Department of Pathology, Hospital de la Santa Creu i Sant Pau. Institute of Biomedical Research (IIB Sant Pau), Autonomous University of Barcelona, 08041 Barcelona, Spain.
Department of Pathology, Università degli Studi di L'Aquila, 67010 Coppito-L'Aquila, Italy.
Hum Pathol. 2018 Oct;80:11-27. doi: 10.1016/j.humpath.2018.06.018. Epub 2018 Jun 23.
Based on histopathology and molecular genetics, ovarian carcinomas are divided into five main types: high-grade serous (70%), endometrioid (10%), clear cell (10%), mucinous (3%), and low-grade serous (<5%) carcinomas. These tumors, which account for over 95% of cases, represent distinct diseases with different prognoses and treatments. TP53 mutations are identified in almost all (96%) high-grade serous carcinomas (HGSCs). Early p53 loss followed by BRCA loss leads to deficiency in homologous recombination (DHR) repair, which in turn triggers chromosomal instability and widespread somatic copy number changes. An undetermined number of cases of HGSCs originate in the tubal fimbria; however, an origin from the ovarian surface epithelium cannot be totally excluded. Low-grade serous carcinomas (LGSCs) most likely represent progression of SBTs. BRAF or KRAS mutations occur in one-third to one-half of cases. Mucinous carcinomas (MCs) typically show benign-appearing, borderline, non-invasive and invasive components indicating tumor progression. KRAS mutations occur in 43.6% of cases and overexpression/amplification of HER2 in 18.8%. Endometrioid and clear cell carcinomas (EC and CCC) originate from ovarian endometriosis. Compared with their uterine counterparts, ECs have a similar frequency of β-catenin abnormalities but lower rate of microsatellite instability (MI) and PTEN alterations. ARID1A mutations occur in both ECs (30%) and CCCs (50%) and may be encountered in adjacent endometriosis. CCCs carry inactivating PTEN mutations and activating mutations in PIK3CA in 8% and 33% of cases, respectively. This review summarizes recent advances in the molecular pathology, which have greatly improved our understanding of the biology of ovarian carcinomas and are also relevant to patient management.

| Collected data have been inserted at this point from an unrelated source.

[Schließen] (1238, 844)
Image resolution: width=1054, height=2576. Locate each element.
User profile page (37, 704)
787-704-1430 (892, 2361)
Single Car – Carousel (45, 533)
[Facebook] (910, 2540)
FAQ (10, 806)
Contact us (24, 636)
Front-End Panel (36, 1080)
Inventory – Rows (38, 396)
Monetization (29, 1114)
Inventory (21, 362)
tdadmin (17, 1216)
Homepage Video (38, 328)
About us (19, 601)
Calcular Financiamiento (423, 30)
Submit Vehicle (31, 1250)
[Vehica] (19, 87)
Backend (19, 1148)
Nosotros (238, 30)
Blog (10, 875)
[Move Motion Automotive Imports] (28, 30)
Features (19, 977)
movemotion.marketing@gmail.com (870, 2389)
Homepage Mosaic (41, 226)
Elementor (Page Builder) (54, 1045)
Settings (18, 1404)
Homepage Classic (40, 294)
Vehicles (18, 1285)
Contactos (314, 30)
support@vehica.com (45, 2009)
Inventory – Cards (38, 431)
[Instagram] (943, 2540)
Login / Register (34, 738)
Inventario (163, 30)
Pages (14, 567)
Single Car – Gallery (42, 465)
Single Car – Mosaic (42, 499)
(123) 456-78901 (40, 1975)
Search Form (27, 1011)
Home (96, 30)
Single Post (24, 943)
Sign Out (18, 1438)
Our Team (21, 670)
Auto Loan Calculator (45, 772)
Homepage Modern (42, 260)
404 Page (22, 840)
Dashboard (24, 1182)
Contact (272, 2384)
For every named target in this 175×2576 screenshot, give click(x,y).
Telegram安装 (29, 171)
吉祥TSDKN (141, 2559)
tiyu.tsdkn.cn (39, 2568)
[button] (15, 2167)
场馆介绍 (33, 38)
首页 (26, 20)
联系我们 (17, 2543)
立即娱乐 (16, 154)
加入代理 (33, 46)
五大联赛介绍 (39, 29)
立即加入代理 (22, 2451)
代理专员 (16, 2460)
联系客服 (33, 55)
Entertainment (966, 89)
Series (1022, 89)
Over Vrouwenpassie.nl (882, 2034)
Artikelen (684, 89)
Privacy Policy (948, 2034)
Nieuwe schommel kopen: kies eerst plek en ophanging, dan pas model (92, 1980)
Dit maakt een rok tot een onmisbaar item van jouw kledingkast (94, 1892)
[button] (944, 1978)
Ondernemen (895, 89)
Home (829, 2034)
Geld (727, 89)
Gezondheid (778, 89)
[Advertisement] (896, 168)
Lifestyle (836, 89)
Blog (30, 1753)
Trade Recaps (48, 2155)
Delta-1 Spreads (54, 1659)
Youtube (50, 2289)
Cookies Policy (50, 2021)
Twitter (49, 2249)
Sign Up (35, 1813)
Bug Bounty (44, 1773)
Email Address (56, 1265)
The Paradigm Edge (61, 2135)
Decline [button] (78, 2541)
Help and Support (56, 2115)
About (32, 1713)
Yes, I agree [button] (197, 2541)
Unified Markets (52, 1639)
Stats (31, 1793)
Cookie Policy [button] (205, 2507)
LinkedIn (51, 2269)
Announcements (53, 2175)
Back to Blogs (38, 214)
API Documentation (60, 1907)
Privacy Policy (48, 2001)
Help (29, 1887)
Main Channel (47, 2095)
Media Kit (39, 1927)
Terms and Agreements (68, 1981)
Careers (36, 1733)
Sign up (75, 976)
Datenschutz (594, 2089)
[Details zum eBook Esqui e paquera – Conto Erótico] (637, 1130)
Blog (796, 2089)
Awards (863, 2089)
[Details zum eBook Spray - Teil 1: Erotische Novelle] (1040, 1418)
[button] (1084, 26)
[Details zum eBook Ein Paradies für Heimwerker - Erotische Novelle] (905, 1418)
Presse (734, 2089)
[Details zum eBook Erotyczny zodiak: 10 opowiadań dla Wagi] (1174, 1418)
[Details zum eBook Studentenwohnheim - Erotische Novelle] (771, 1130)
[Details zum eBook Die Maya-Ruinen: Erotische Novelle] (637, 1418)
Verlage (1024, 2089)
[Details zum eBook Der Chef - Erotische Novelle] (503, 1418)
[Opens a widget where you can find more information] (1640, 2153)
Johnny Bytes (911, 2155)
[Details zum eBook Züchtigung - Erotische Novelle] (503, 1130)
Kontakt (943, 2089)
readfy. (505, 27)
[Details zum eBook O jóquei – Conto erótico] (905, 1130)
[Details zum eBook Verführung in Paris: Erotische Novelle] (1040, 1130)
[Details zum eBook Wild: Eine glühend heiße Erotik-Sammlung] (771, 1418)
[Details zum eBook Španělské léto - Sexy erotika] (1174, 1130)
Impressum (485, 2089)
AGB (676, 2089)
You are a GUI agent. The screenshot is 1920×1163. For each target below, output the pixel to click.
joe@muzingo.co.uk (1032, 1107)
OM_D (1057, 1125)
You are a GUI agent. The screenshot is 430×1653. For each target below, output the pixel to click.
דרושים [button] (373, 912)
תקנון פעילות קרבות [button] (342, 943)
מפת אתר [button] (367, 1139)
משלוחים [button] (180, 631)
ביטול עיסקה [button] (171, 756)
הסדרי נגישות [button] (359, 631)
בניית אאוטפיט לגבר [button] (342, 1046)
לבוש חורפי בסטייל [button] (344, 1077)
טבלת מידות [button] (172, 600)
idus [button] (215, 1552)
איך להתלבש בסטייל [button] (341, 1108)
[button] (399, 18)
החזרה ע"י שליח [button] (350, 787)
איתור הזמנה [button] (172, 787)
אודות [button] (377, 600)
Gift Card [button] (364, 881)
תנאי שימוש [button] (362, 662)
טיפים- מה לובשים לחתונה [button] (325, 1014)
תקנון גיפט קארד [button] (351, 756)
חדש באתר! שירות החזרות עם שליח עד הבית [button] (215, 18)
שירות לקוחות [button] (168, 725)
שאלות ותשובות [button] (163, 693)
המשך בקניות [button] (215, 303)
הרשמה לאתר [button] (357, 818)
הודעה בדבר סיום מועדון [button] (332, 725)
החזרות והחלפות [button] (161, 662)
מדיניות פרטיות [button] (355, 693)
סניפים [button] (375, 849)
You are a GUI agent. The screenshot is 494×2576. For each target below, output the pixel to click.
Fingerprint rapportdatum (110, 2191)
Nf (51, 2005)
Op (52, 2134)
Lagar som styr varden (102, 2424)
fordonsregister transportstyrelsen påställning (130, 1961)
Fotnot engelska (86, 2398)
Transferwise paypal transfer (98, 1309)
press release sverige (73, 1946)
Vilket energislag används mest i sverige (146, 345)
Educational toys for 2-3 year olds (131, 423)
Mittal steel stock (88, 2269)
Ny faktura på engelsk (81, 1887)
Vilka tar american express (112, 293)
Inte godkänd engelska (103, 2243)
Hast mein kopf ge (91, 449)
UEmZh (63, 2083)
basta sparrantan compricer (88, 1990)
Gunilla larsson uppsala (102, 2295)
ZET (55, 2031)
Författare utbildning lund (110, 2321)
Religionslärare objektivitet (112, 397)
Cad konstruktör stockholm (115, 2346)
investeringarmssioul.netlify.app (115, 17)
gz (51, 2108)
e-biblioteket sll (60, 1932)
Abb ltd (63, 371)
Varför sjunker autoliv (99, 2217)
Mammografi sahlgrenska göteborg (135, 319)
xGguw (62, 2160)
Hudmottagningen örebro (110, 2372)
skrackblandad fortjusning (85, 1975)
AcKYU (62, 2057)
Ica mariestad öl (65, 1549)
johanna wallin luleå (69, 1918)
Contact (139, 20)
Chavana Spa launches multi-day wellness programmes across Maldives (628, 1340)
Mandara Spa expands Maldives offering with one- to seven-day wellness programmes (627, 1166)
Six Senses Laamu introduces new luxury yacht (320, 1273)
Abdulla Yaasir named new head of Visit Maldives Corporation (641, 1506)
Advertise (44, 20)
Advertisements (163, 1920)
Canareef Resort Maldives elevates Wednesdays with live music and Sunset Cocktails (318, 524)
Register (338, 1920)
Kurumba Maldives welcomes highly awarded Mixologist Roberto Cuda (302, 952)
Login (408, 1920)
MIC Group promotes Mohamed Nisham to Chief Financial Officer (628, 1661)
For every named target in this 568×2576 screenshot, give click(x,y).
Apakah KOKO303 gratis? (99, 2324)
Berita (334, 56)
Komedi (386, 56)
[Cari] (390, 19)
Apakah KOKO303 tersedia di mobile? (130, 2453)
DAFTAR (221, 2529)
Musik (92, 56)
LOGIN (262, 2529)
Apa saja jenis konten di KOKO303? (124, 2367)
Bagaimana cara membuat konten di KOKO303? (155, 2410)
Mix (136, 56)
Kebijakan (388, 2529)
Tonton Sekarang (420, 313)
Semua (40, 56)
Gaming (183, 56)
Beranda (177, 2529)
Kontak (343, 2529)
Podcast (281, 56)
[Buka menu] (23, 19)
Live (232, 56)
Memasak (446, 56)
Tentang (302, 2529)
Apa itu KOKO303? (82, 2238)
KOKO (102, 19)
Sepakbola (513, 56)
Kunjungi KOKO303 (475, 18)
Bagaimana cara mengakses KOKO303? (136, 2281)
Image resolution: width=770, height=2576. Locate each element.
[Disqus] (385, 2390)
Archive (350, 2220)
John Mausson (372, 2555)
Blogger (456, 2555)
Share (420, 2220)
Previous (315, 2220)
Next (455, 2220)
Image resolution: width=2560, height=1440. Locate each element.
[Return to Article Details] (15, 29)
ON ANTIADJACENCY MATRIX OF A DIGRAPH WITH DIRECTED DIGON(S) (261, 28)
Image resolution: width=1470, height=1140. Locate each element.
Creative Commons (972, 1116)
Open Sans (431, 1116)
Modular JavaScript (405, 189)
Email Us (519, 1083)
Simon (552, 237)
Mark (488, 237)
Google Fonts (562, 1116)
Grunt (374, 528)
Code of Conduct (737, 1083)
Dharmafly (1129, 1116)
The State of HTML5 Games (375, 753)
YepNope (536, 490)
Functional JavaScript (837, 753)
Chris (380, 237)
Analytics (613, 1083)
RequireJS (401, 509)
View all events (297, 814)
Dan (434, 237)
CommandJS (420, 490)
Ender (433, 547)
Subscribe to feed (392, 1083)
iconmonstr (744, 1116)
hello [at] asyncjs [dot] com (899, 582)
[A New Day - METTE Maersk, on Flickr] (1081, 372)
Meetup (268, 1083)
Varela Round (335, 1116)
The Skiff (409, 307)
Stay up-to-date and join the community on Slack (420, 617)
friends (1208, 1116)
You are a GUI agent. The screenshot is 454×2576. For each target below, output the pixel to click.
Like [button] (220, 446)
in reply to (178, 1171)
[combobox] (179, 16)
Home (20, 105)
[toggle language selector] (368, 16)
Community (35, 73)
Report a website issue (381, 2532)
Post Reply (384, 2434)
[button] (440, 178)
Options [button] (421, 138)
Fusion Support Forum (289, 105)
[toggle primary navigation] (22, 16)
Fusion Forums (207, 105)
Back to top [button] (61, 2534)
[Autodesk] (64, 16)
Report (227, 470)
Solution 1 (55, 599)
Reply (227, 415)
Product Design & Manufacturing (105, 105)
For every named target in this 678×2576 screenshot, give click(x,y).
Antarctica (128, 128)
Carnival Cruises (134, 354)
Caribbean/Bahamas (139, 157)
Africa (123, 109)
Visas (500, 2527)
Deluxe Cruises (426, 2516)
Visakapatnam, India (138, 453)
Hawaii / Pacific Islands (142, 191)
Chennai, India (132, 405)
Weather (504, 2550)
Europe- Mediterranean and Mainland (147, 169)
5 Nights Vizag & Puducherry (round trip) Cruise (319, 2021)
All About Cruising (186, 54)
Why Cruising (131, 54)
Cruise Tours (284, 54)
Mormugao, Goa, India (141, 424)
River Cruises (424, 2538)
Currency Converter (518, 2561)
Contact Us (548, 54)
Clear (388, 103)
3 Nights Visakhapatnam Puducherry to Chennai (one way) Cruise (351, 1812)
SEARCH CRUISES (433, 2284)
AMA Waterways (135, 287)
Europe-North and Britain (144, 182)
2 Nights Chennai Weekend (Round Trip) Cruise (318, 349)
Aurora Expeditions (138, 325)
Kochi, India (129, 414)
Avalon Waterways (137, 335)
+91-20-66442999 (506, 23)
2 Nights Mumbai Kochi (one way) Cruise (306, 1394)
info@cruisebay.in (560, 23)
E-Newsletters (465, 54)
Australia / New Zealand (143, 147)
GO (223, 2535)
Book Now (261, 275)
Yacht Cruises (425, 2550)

根据组织病理学和分子遗传学,卵巢癌分为五个主要类型:高级别浆液性(70%)、子宫内膜样(10%)、透明细胞(10%)、黏液性(3%)和低级别浆液性(<5%)癌。这些肿瘤占病例的 95%以上,代表着不同的疾病,具有不同的预后和治疗方法。几乎所有(96%)高级别浆液性癌(HGSCs)都存在 TP53 突变。早期 p53 缺失,随后 BRCA 缺失,导致同源重组(HR)修复缺陷,进而引发染色体不稳定和广泛的体细胞拷贝数变化。大量的 HGSCs 起源于输卵管伞端,但不能完全排除卵巢表面上皮的起源。低级别浆液性癌(LGSCs)可能代表 SBT 的进展。BRAF 或 KRAS 突变发生在三分之一到一半的病例中。黏液性癌(MCs)通常表现为良性、交界性、非浸润性和浸润性成分,提示肿瘤进展。KRAS 突变发生在 43.6%的病例中,HER2 过表达/扩增发生在 18.8%的病例中。子宫内膜样和透明细胞癌(EC 和 CCC)起源于卵巢子宫内膜异位症。与子宫对应物相比,EC 具有相似的β-catenin 异常频率,但微卫星不稳定性(MSI)和 PTEN 改变的频率较低。ARID1A 突变发生在 EC(30%)和 CCC(50%)中,也可能发生在相邻的子宫内膜异位症中。CCC 携带失活的 PTEN 突变和激活的 PIK3CA 突变,分别在 8%和 33%的病例中。这篇综述总结了分子病理学的最新进展,这些进展极大地提高了我们对卵巢癌生物学的理解,也与患者管理有关。